■2003年に見たACミランの劇的勝利

 さて、1980年に初めて訪れた「サンシーロ」。1990年のイタリア・ワールドカップの時は、グループリーグの間はミラノのホテルに泊まっていたので何度もこのスタジアムで観戦した。アルゼンチンがカメルーンに敗れた衝撃の開幕戦やイビチャ・オシム監督のユーゴスラビア代表がバルデラマらのコロンビアを破った試合も見た。

 そして、1990年代末頃からは、スカパー!でセリエA中継の解説の仕事をするようになり、当時は毎年のように現地解説の仕事もあったのでミラノを訪れる機会が増えた。他の都市での試合の解説で行った場合でも日本との往復にはミラノのマルペンサ空港を利用することが多かったので、イタリアに行く度に「サンシーロ」で観戦することになったのだ。おそらく、海外のスタジアムの中で観戦した回数が最も多いのはこのスタジアムだろう。

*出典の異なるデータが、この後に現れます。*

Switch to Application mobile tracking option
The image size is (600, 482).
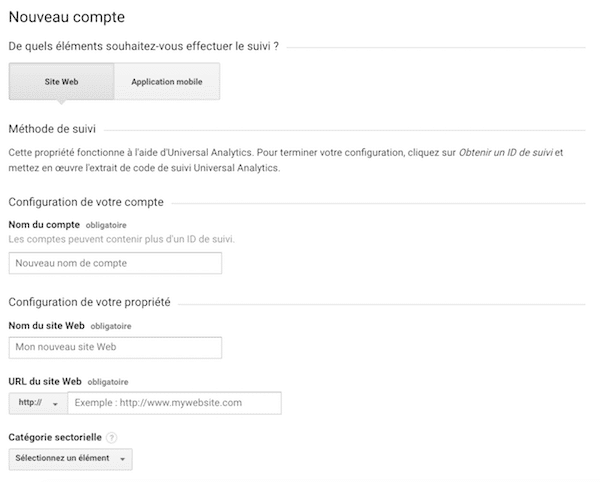click(166, 82)
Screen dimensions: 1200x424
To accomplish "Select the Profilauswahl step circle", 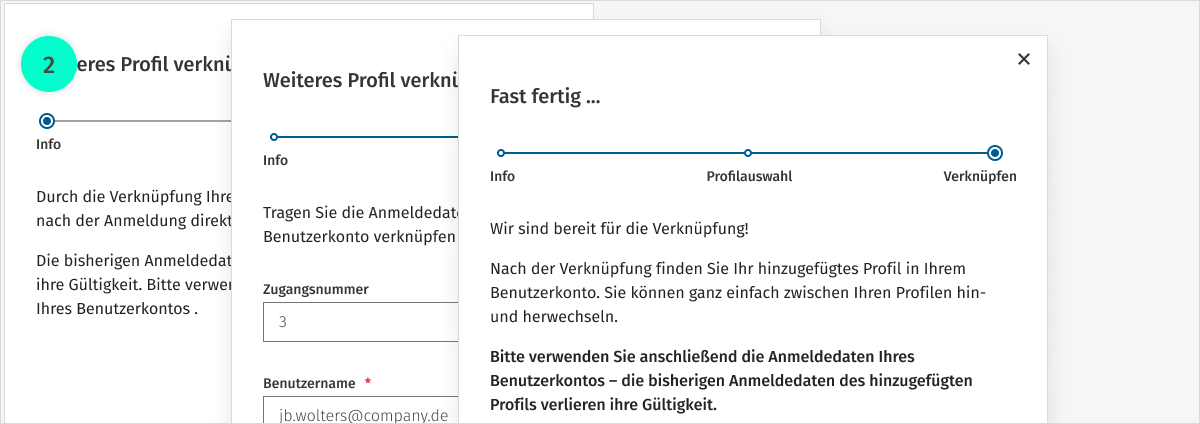I will click(x=748, y=153).
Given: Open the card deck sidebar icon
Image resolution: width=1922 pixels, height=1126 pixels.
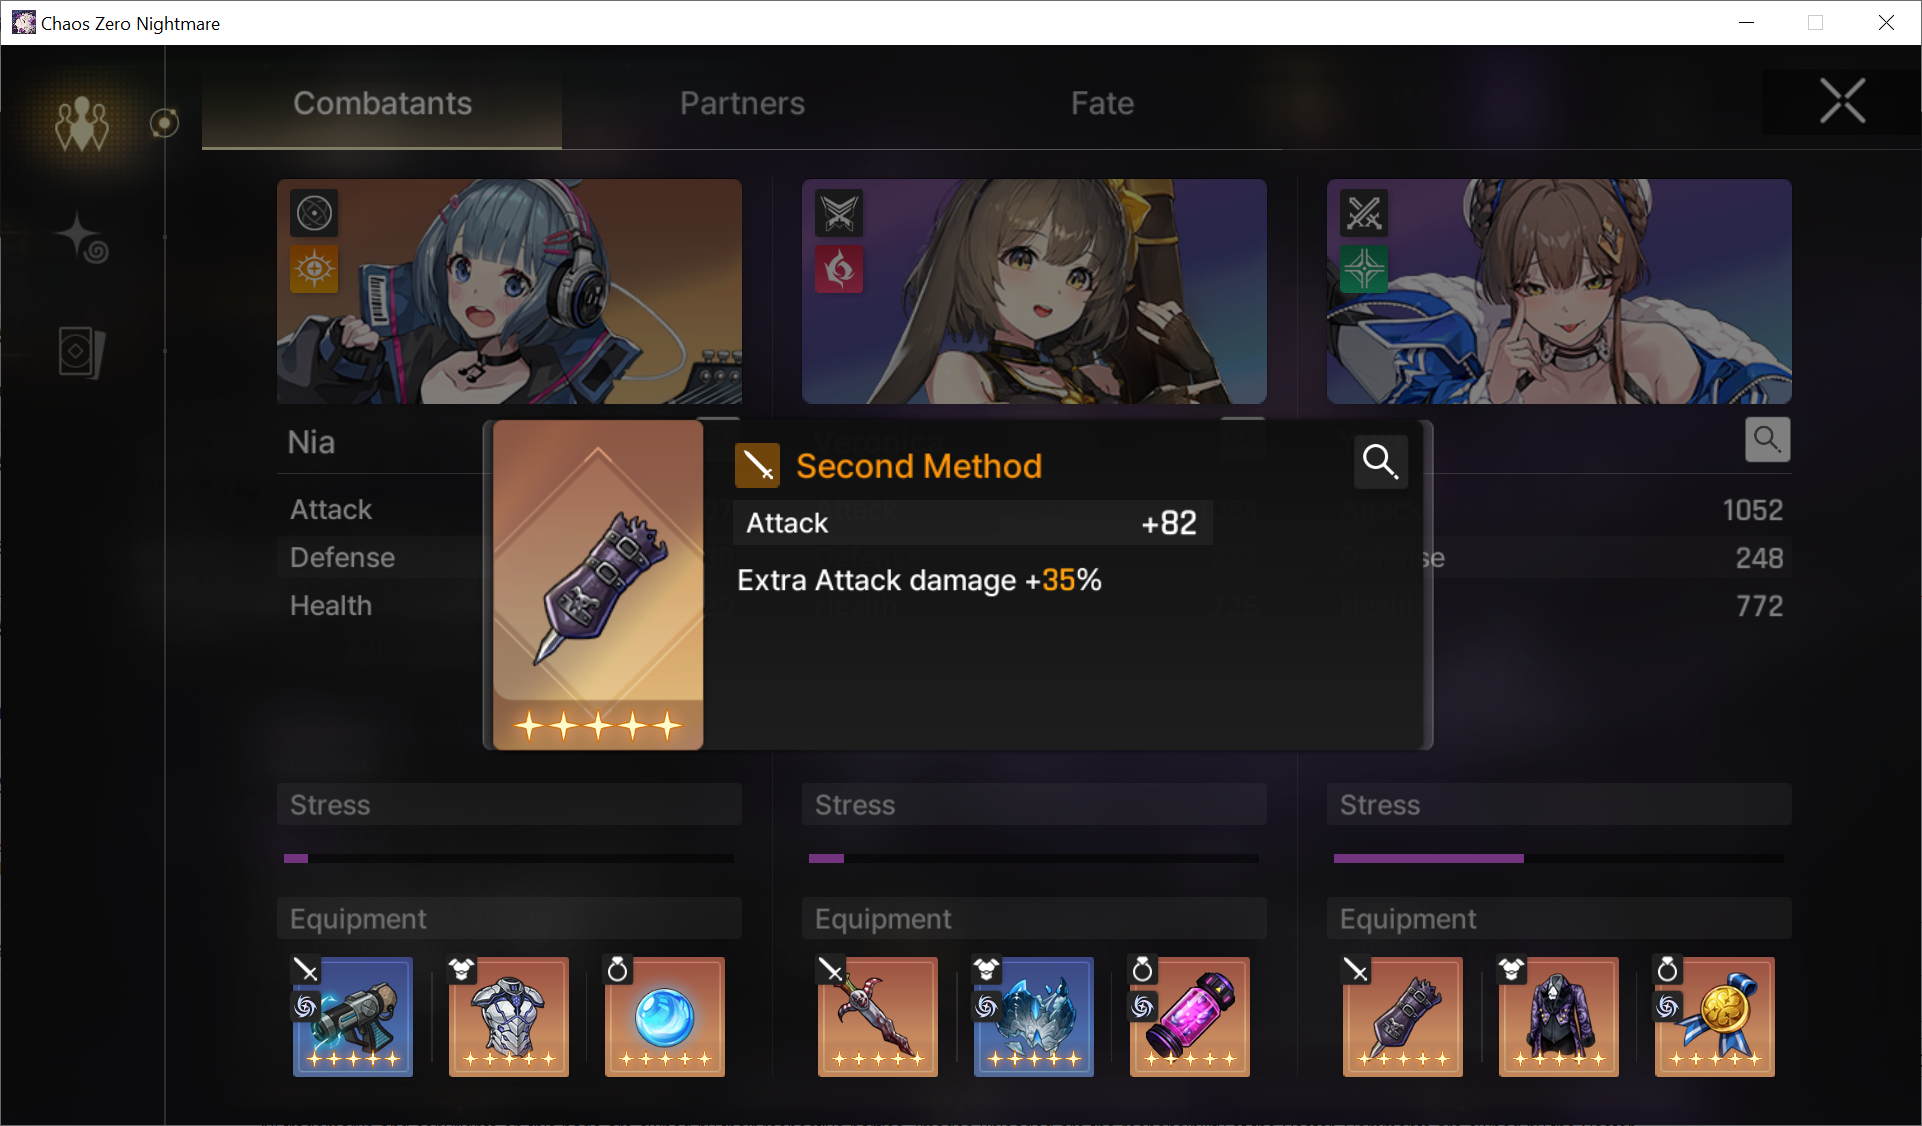Looking at the screenshot, I should click(82, 352).
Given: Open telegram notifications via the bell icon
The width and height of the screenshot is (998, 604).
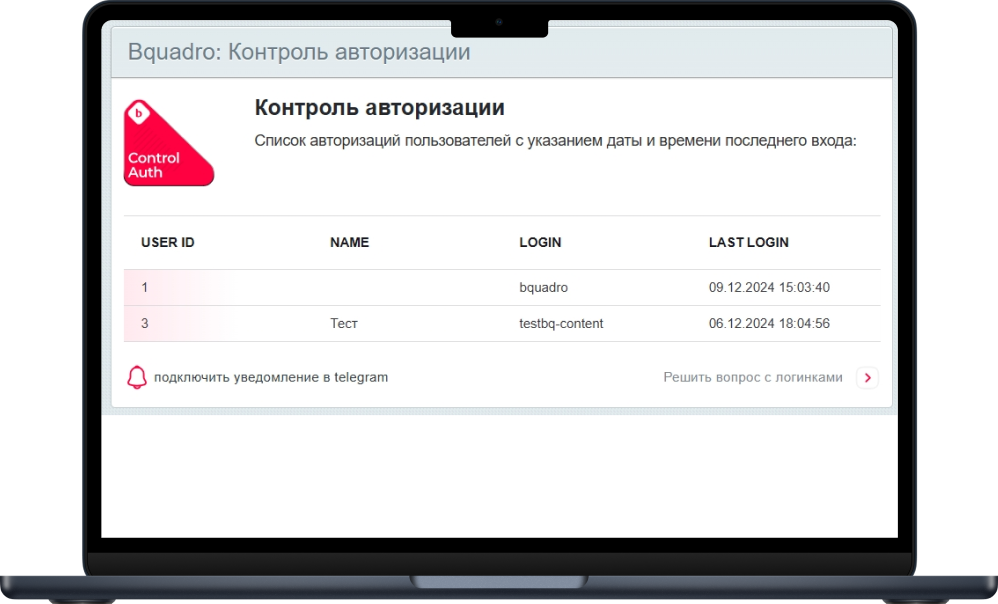Looking at the screenshot, I should pyautogui.click(x=138, y=377).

 思い出深いのは2003年4月のチャンピオンズリーグ準々決勝のミラン対アヤックス戦だ。ファーストレグはスコアレスドローに終わった後のセカンドレグ。ミランが2度先制するが、アヤックスが2度とも追い付き、2対2のまま90分を過ぎた。このままでは、アウェーゴール・ルールでアヤックスが勝ち抜けることになる。アヤックスのサポーター席は、“勝利”を確信して盛り上がっていた。ところが、91分、左からパオロ・マルディーニが放り込んだボールをマッシモ・アンブロジーニ、フィリッポ・インザーギがつないで、最後はヤン=ダール・トマソンが蹴り込んでミランが劇的な勝利を収めたのだ。

 この試合が思い出深いというのには別の理由もあって、実はこの試合、取材申請をしていなかったのでスタジアム前の広場でチケットを買って入場したのだ。よく確かめもせずにいい加減なチケットを買ったら、これがなんとゴール裏の過激なティフォージたちの真ん中の席。「これでは試合なんか見ていられない」と思って、バックスタンド中央の最高の位置まで歩いて行って、空いていた席に勝手に座って見ていたのだ。